[Data listing]

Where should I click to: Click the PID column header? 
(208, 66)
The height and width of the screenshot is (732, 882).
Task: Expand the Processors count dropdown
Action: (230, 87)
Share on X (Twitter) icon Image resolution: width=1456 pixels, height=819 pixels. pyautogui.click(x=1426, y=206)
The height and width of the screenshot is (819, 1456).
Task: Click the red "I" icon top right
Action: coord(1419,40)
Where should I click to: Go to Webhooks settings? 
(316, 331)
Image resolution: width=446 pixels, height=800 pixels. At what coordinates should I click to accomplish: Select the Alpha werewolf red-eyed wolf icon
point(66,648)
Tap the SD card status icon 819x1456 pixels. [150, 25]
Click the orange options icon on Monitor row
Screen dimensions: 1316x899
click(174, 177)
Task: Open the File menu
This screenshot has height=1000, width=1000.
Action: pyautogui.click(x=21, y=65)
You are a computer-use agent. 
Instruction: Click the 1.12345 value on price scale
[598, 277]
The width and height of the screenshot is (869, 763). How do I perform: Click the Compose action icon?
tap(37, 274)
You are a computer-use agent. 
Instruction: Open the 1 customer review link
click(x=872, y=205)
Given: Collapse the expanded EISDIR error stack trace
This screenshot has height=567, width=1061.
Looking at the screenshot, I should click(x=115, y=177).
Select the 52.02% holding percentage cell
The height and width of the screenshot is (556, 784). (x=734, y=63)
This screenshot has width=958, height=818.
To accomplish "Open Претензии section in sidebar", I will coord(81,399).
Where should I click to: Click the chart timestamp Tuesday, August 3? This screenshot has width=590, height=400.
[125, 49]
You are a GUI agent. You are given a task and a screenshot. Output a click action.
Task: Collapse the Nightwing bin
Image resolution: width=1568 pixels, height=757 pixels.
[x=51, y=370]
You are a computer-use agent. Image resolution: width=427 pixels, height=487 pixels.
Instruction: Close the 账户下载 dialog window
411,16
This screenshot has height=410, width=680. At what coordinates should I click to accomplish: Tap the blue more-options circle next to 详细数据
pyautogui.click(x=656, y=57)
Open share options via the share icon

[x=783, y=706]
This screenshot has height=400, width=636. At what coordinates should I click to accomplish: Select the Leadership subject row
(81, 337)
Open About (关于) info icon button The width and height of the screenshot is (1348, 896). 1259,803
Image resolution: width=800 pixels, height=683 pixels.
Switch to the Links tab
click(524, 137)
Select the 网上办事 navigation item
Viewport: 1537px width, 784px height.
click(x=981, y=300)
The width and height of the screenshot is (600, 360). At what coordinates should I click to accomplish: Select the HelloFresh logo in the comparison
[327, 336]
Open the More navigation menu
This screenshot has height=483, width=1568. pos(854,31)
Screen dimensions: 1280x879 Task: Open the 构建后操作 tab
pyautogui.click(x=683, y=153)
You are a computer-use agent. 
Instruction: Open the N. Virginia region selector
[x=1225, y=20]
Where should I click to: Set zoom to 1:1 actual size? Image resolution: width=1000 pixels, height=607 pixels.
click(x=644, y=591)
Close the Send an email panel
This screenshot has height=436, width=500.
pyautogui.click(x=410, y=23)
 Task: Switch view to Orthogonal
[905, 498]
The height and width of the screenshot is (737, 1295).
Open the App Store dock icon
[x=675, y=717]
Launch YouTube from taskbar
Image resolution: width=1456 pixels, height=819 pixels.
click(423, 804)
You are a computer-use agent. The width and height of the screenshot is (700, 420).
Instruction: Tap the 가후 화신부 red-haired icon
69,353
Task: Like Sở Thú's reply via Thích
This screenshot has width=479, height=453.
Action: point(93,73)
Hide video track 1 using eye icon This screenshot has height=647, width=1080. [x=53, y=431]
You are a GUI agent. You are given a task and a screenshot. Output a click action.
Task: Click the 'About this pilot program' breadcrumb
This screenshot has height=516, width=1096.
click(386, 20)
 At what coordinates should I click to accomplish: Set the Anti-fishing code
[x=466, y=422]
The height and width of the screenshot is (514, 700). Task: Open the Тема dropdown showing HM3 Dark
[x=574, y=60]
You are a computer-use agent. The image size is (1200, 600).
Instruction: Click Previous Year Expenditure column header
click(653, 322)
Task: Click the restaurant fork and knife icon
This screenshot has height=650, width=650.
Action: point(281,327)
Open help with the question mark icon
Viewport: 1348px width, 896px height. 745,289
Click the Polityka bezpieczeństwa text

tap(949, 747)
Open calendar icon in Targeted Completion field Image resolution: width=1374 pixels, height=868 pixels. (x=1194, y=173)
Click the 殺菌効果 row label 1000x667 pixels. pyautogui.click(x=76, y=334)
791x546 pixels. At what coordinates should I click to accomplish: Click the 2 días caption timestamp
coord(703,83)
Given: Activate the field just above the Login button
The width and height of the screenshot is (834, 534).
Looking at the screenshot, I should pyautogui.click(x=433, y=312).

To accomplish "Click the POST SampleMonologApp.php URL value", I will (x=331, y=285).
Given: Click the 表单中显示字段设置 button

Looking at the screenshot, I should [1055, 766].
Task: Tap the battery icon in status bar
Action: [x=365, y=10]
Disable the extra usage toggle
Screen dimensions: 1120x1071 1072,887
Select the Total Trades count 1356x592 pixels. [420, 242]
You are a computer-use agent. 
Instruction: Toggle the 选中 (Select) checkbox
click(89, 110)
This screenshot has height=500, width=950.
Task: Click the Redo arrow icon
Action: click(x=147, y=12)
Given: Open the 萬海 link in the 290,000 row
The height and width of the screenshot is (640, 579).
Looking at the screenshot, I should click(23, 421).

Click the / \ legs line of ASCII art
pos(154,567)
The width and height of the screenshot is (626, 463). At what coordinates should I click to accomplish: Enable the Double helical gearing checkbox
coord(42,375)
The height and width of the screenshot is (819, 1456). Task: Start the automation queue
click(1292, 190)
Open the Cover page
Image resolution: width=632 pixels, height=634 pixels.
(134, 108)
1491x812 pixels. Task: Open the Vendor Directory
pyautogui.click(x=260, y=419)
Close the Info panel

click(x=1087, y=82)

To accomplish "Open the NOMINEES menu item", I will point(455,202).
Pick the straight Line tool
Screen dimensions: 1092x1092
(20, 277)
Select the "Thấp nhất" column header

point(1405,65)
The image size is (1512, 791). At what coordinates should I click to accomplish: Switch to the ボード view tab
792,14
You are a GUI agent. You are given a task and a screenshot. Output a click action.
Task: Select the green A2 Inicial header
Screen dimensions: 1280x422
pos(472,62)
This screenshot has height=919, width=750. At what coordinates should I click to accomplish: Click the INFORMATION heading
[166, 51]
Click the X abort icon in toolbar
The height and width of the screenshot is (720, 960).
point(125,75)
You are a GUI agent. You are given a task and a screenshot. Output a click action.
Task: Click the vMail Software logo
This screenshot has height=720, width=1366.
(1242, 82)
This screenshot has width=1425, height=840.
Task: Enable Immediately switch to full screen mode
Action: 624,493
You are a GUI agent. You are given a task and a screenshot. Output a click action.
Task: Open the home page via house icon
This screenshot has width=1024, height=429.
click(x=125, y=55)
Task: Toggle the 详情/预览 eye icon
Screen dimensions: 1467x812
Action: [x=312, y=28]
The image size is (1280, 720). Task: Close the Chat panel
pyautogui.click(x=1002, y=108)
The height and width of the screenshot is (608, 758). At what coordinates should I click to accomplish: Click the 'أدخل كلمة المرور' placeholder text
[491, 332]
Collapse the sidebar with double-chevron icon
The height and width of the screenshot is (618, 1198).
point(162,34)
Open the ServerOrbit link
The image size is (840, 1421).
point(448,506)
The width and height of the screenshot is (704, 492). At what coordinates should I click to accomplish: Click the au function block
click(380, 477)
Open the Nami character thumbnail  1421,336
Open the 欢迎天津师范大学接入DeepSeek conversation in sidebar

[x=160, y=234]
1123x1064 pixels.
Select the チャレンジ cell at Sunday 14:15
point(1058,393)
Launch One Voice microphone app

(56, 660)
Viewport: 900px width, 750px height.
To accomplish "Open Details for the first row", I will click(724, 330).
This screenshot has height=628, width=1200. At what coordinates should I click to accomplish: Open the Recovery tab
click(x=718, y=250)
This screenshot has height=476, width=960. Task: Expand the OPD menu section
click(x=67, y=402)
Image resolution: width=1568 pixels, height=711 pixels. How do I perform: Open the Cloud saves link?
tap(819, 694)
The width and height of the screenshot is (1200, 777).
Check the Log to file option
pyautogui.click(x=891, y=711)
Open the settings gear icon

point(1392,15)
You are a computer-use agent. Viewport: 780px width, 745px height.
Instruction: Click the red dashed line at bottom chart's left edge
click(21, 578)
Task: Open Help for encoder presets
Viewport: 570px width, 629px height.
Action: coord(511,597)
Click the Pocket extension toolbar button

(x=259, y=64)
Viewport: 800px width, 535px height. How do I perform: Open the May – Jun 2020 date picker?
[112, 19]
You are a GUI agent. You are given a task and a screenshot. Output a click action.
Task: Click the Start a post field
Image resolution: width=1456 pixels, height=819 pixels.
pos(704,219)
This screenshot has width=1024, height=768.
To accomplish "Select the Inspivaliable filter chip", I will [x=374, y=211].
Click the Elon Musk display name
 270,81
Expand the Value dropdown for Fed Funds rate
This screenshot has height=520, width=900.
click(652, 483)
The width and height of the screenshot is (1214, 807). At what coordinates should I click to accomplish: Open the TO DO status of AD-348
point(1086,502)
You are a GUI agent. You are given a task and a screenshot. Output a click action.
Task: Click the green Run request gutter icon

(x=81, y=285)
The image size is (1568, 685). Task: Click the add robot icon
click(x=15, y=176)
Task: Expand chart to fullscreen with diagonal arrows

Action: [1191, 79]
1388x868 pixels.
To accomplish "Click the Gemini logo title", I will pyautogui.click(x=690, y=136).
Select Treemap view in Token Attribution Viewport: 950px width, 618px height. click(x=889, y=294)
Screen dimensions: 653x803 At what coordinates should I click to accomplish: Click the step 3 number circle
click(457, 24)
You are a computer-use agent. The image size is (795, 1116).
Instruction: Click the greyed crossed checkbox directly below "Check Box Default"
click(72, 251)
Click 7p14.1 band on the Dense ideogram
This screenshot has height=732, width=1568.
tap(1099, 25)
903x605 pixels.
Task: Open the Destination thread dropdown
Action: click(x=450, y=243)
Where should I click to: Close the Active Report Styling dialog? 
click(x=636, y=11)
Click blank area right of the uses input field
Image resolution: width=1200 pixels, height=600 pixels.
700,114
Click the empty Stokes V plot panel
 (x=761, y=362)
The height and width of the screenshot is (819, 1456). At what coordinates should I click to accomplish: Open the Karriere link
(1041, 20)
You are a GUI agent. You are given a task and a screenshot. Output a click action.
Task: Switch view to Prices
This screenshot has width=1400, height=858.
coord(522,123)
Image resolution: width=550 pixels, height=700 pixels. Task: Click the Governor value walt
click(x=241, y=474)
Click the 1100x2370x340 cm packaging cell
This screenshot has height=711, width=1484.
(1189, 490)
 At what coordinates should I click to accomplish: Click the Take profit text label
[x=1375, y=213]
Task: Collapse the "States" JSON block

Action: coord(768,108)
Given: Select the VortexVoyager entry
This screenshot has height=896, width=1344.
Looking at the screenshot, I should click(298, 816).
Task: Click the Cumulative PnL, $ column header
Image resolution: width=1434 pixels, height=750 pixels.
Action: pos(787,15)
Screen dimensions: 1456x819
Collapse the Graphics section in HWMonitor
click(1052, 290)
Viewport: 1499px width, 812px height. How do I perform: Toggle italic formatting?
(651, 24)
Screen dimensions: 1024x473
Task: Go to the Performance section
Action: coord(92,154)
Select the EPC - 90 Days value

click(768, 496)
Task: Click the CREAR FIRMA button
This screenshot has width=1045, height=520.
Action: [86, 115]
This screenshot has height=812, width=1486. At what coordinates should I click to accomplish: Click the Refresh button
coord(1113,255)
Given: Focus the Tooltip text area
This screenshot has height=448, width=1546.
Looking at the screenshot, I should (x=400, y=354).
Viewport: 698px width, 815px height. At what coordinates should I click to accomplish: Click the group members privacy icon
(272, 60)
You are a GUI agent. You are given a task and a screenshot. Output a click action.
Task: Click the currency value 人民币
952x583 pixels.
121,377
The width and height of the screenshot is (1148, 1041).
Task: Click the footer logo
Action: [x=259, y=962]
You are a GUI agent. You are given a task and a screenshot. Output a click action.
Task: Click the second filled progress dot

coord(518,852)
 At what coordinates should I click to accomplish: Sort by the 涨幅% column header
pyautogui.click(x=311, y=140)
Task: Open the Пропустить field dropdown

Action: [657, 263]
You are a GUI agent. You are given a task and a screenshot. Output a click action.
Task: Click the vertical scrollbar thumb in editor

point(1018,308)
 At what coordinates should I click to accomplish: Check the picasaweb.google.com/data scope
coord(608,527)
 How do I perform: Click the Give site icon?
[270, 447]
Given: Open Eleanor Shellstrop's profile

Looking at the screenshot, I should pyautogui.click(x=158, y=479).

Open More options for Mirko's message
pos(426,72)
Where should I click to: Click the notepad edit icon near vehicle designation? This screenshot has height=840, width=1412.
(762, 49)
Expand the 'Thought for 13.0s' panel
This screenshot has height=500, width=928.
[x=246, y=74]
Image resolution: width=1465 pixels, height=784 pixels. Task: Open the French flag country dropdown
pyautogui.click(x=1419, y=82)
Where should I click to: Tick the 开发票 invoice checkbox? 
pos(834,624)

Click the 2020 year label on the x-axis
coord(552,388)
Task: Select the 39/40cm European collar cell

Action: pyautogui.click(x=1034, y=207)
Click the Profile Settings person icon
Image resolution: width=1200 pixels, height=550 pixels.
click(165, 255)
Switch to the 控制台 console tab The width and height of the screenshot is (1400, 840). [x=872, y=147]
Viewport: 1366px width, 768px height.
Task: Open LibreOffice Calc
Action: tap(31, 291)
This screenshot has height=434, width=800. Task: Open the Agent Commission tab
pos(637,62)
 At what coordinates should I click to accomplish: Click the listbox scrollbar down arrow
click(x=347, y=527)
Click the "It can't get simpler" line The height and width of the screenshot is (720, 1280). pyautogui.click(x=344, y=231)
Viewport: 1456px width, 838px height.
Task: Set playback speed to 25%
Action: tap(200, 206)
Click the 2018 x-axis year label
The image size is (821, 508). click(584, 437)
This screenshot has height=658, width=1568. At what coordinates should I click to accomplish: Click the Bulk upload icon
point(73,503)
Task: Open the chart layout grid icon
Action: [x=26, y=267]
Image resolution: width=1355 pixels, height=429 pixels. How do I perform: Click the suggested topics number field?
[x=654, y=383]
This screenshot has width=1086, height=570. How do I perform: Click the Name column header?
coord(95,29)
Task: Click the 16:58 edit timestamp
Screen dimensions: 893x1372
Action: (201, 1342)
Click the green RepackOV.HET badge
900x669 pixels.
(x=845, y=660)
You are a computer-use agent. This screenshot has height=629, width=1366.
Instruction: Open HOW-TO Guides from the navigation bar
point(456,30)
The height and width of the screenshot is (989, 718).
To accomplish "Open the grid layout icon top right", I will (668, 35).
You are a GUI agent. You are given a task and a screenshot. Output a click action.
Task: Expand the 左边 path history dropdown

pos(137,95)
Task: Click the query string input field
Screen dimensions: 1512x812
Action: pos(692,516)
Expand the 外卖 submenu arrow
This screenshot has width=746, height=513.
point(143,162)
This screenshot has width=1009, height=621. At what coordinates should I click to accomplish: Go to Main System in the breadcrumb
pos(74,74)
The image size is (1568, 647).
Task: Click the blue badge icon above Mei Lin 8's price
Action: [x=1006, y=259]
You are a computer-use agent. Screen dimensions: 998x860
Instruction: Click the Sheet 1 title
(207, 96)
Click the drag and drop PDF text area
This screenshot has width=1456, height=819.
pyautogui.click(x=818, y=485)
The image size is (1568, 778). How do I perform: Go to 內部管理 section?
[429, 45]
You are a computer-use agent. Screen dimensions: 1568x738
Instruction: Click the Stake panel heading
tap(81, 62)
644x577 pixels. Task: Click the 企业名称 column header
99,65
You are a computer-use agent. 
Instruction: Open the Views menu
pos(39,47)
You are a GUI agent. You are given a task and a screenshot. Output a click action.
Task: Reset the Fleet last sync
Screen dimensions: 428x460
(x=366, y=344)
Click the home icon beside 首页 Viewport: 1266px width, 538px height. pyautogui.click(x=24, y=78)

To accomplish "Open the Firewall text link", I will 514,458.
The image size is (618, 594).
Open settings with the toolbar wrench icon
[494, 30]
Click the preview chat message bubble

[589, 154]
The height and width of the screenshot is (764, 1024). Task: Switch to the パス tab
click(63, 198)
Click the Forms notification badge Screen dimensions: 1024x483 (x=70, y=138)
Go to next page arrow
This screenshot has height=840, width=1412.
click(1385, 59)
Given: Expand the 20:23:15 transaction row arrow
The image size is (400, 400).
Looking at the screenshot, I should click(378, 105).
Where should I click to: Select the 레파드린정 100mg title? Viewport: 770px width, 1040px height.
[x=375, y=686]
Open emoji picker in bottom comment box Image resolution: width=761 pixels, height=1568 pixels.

• **Short exercise**:
Return the lines starting at the one that contains "The image size is (618, 594)." and ending at the end of the entries, unchanged.

• **Task response**:
The image size is (618, 594).
Open settings with the toolbar wrench icon
[494, 30]
Click the preview chat message bubble

[589, 154]
The height and width of the screenshot is (764, 1024). Task: Switch to the パス tab
click(63, 198)
Click the Forms notification badge Screen dimensions: 1024x483 (x=70, y=138)
Go to next page arrow
This screenshot has height=840, width=1412.
click(1385, 59)
Given: Expand the 20:23:15 transaction row arrow
The image size is (400, 400).
Looking at the screenshot, I should click(378, 105).
Where should I click to: Select the 레파드린정 100mg title? Viewport: 770px width, 1040px height.
[x=375, y=686]
Open emoji picker in bottom comment box Image resolution: width=761 pixels, height=1568 pixels.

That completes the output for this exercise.